** INPUT DATA **
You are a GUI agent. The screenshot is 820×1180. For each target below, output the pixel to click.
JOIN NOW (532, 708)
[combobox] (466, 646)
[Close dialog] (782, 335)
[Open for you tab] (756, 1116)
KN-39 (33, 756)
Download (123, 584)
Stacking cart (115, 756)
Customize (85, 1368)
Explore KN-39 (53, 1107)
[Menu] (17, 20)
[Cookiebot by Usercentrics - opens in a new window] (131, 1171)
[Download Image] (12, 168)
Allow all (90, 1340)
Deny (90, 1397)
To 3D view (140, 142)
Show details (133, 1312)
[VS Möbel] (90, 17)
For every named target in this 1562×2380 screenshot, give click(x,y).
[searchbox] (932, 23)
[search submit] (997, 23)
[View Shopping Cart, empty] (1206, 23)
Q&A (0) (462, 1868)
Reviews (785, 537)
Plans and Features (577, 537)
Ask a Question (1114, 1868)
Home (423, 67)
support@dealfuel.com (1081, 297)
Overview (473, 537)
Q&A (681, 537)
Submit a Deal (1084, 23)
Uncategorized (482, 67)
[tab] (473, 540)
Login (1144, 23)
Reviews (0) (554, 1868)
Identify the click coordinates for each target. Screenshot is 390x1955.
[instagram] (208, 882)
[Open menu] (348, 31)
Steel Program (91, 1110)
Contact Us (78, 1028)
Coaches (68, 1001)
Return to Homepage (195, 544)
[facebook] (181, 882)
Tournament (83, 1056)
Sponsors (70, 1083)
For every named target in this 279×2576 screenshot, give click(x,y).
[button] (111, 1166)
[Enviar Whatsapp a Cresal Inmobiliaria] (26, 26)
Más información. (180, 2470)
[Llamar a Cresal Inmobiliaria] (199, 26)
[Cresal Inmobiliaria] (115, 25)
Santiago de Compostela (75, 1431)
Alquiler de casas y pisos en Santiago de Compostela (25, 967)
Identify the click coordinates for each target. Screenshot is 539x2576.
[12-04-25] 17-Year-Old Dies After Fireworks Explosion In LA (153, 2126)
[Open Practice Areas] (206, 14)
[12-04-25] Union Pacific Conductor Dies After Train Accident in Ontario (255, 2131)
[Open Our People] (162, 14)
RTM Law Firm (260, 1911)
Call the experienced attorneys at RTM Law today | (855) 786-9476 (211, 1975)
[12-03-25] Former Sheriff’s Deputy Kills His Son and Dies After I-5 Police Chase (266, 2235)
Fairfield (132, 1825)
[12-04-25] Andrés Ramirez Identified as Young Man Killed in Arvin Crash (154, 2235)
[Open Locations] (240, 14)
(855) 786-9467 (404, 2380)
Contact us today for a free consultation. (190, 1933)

** WORK INSTRUCTION **
Go through the entries above and copy every line containing "Santiago".

** ANSWER BOX **
Santiago de Compostela (75, 1431)
Alquiler de casas y pisos en Santiago de Compostela (25, 967)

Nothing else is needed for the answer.